Barcelona is the legend of the nameless city, because there is no way you can utter the name of Barcelona twice with it meaning the same thing. Every novel set in Barcelona is about a different city, even in books by the same author. The Barcelonas of Eduardo Mendoza (the novelist who has recreated most visions of Barcelona) in The Truth about the Savolta Case, The City of Marvels, El enredo de la bolsa y la vida [The Tangle of Money and Life] – his most recent one, in a city ravaged by the current recession, where even his famous nameless detective loses his hairdresser’s business – and Mauricio o las elecciones primarias [Mauricio or the Primary Elections] are not the same. Of all the Barcelonas created by Eduardo Mendoza, the latter moved me most; and I do not mean that I was merely impressed, excited or fascinated. I am talking about emotions.
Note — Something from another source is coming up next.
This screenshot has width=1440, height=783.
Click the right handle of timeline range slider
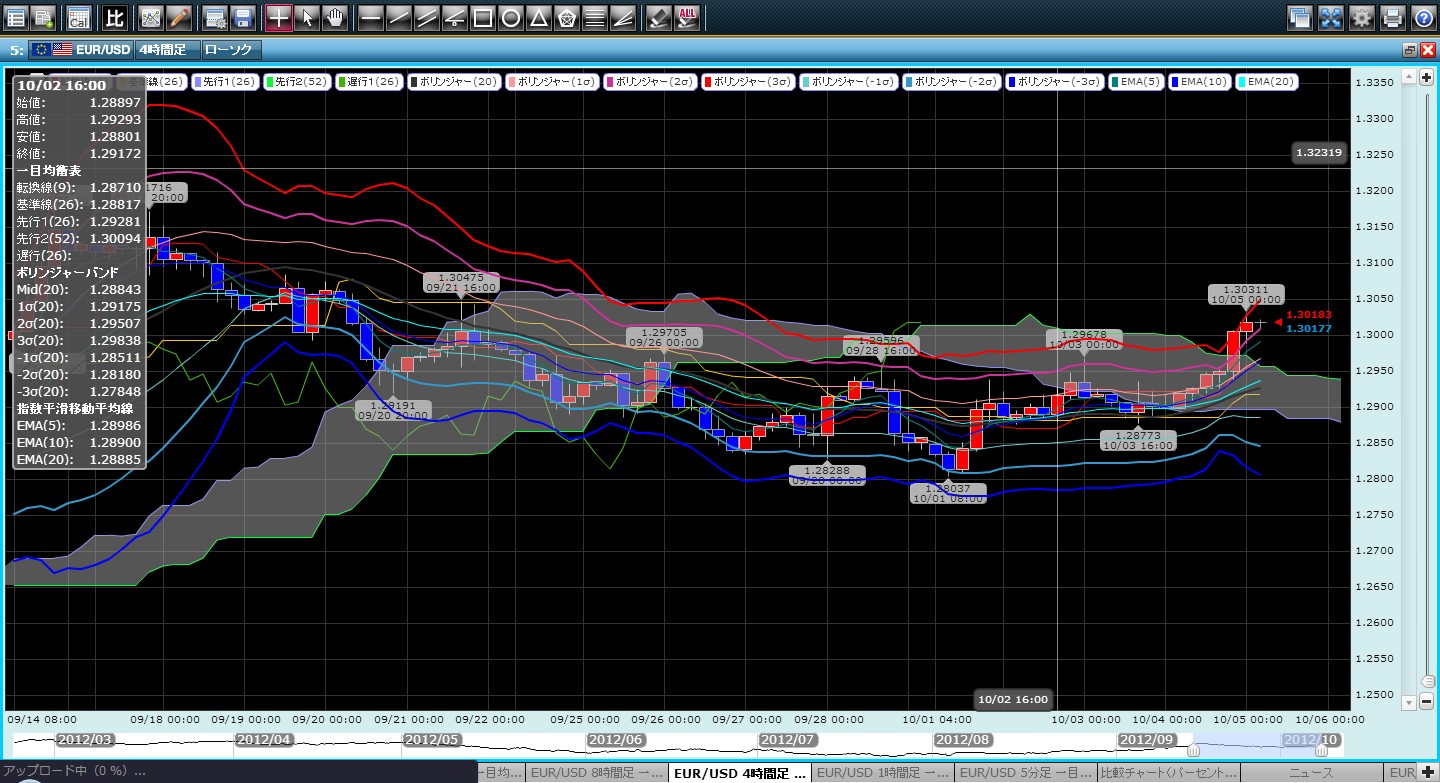1321,749
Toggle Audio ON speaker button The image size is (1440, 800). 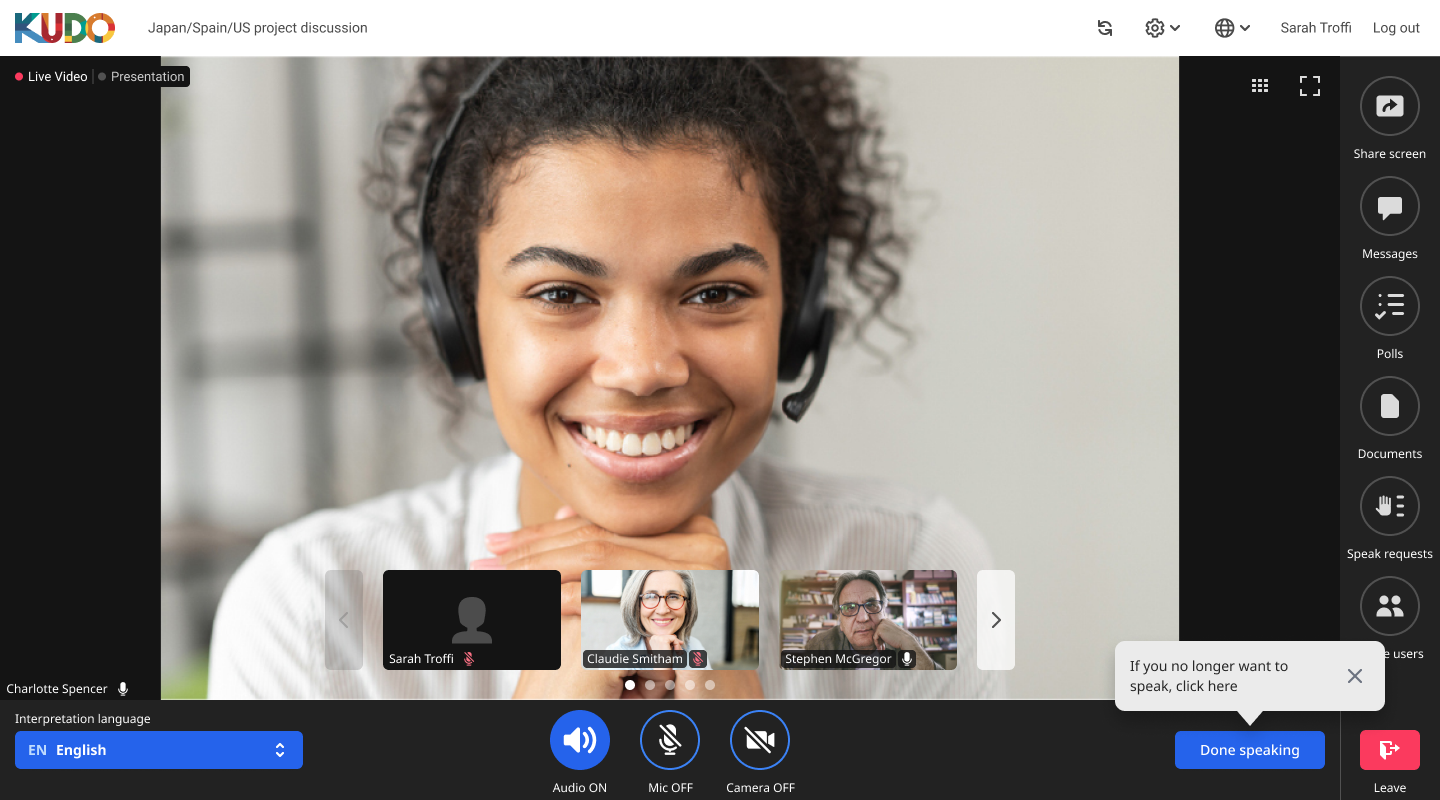[x=580, y=740]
It was published in 2006, when Mendoza had had his readers “fasting” for some time. He had only written two works in the previous ten years, the novel La aventura del tocador de señoras [The Adventure of the Powder Room] (2001) and, also in the summer of 2001, a science fiction serial for El País newspaper, El último trayecto de Horacio Dos [The Last Journey of Horatio Dos], subsequently published in book form. Moreover, both were comedies, hence the herbivorous (or carnivorous) portion of his readership was dying of hunger. In 2006 we saw everything that had been erected by preceding generations come tumbling down. It was the year of the real estate boom, when people started to take to the streets en masse to defend their right to a house. And it is also when Mauricio o las elecciones primarias appeared, a novel set in one of our city’s gloomiest and grimmest epochs, between the elections to the Government of Catalonia in 1984, when the Catalan political map was cast in stone for eternity, and 1986, when Barcelona was awarded the 1992 Olympic Games. It is the Barcelona of the disenchanted left (the novel begins with the socialists out searching for recruits), of real estate speculation subjugating town and city councils, the Barcelona of the outer reaches (part of the action unfolds in Santa Coloma de Gramenet)… This book portrays a grey city, poised to hop from one dream to another, not daring to make its longed-for dream come true, which ranges from the prescribed dream of the political transition to the promise of the Olympic dream, like the patient who changes pills just to try their luck.

The novel is written in a prose shattered by the Basque axe of Baroja. This is Mendoza’s most Baroja-like effort. No writer has ever understood Pío Baroja better than Eduardo Mendoza. Here, as in Baroja, everything is a transcription of a mood: abrupt phrasing, dry, detached dialogues, as if overheard in the house next door, the city itself, its cityscapes and more particularly its characters. Mauricio is a person unable to make choices, who lives in a permanent state of longing, and so, when he is forced to choose between two realities, between two ways of living, he freezes and lets the more powerful reality carry him away, like a flood that sweeps away a dead tree trunk or an entire city.

The most salient topic in all of Mendoza’s books is the struggle for love, the difficult fight to consolidate a love that never seems to fall within reach. Mauricio’s main choices are between a young middle-class lawyer, who still lives with her parents, and a woman from Santa Coloma, a diehard Republican who lives her own life. But both of them also represent these two dreams in which the epoch is submerged. The promise of the success announced in Lausanne, and a dream which, as it did not come true, is now just waiting to die, as all broken dreams do, in sadness and loneliness. Mauricio is the man without a will, caught up in a wave of pessimism, but who will eventually be trapped in a wave of optimism. However, this does not mean that he has been redeemed. Mauricio Greis is also the inverted image of Onofre Bouvila in The City of Marvels (the philologist Cristina Jiménez-Landi Crick has written about the shift from modern to post-modern Barcelona in these novels), so one work is the mirror of the other, as too are their respective Barcelonas. Eduardo Mendoza’s books contain the mirror that Stendhal brought to the novel. All the faces of Barcelona are mirrored in Mendoza’s work. When I read Mauricio o las elecciones primarias, I saw my own Barcelona reflected.